6. Calculating Constants First

Now that we're done with data cleaning and have a training set to work with, we can begin creating the spam filter.

In [34]:

# P(Spam) and P(Ham)
p_spam = len(spam_messages) / len(training_set_clean)
p_ham = len(ham_messages) / len(training_set_clean)


In [35]:
print(p_spam)
print(p_ham)

0.1126497005988024
0.7215568862275449


In [36]:
# N_Spam
n_words_per_spam_message = spam_messages['SMS'].apply(len)
n_spam = n_words_per_spam_message.sum()

#N_Ham
n_words_per_ham_message = ham_messages['SMS'].apply(len)
n_ham = n_words_per_ham_message.sum()

# N_Vocab
n_vocab = len(vocabulary)

# alpha
alpha = 1

print(n_spam)
print(n_ham)
print(n_vocab)


15313
57155
7752


7  Calculating Parameters

In [20]:
#Initialize 2 dictionaries
spam_dict = {unique_word:0 for unique_word in vocabulary}
ham_dict = {unique_word:0 for unique_word in vocabulary}

1. Isolate the spam and the ham messages in the training set into two different DataFrames.
2. The Label column will help you isolate the messages.

In [21]:
spam_training_set = training_set_clean[training_set_clean['Label']  == 'spam']
ham_training_set = training_set_clean[training_set_clean['Label'] == 'ham']

In [22]:
for word in vocabulary:
    # Caculate number of times word occurs in relevant set and 
    # calculate the probability of word occuring in relevant set
    # then assign value to relevant dictionary
    
    n_word_given_spam = spam_training_set[word].sum()
    p_word_given_spam = (n_word_given_spam + alpha) / (n_spam + alpha * n_vocab)
    spam_dict[word] = p_word_given_spam
     
    n_word_given_ham = ham_training_set[word].sum()
    p_word_given_ham = (n_word_given_ham + alpha) / (n_ham + alpha * n_vocab)
    ham_dict[word] = p_word_given_ham

In [23]:
print(spam_dict)



8· Classifying A New Message

Now that we've calculated all the constants and parameters we need, we can start creating the spam filter

In [24]:
import re

def classify(message):

    message = re.sub('\W', ' ', message)
    message = message.lower()
    message = message.split()

        

    p_spam_given_message = p_spam
    p_ham_given_message = p_ham
    
    for word in message:
        if word in spam_dict:
            p_spam_given_message *= spam_dict[word]
        if word in ham_dict:
            p_ham_given_message *= ham_dict[word]

    print('P(Spam|message):', p_spam_given_message)
    print('P(Ham|message):', p_ham_given_message)

    if p_ham_given_message > p_spam_given_message:
        print('Label: Ham')
    elif p_ham_given_message < p_spam_given_message:
        print('Label: Spam')
    else:
        print('Equal proabilities, have a human classify this!')

In [25]:
classify('WINNER!! This is the secret code to unlock the money: C3421.')

P(Spam|message): 1.4265238295315167e-29
P(Ham|message): 1.7243013792619865e-25
Label: Ham


In [26]:
classify("Sounds good, Tom, then see u there")

P(Spam|message): 1.625539642489444e-24
P(Ham|message): 4.630320989711132e-22
Label: Ham


9. Measuring the Spam Filter's Accuracy

we managed to create a spam filter, and we classified two new messages.
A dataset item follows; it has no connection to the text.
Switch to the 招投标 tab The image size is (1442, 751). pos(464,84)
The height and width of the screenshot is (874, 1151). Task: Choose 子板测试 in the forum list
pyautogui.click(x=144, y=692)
We'll now try to determine how well the spam filter does on our test set of 1,114 messages.

The algorithm will output a classification label for every message in our test set, which we'll be able to compare with the actual label (given by a human). Note that, in training, our algorithm didn't see these 1,114 messages, so every message in the test set is practically new from the perspective of the algorithm

In [27]:
def classify_test_set(message):

    message = re.sub('\W', ' ', message)
    message = message.lower()
    message = message.split()

    p_spam_given_message = p_spam
    p_ham_given_message = p_ham

    for word in message:
        if word in spam_dict:
            p_spam_given_message *= spam_dict[word]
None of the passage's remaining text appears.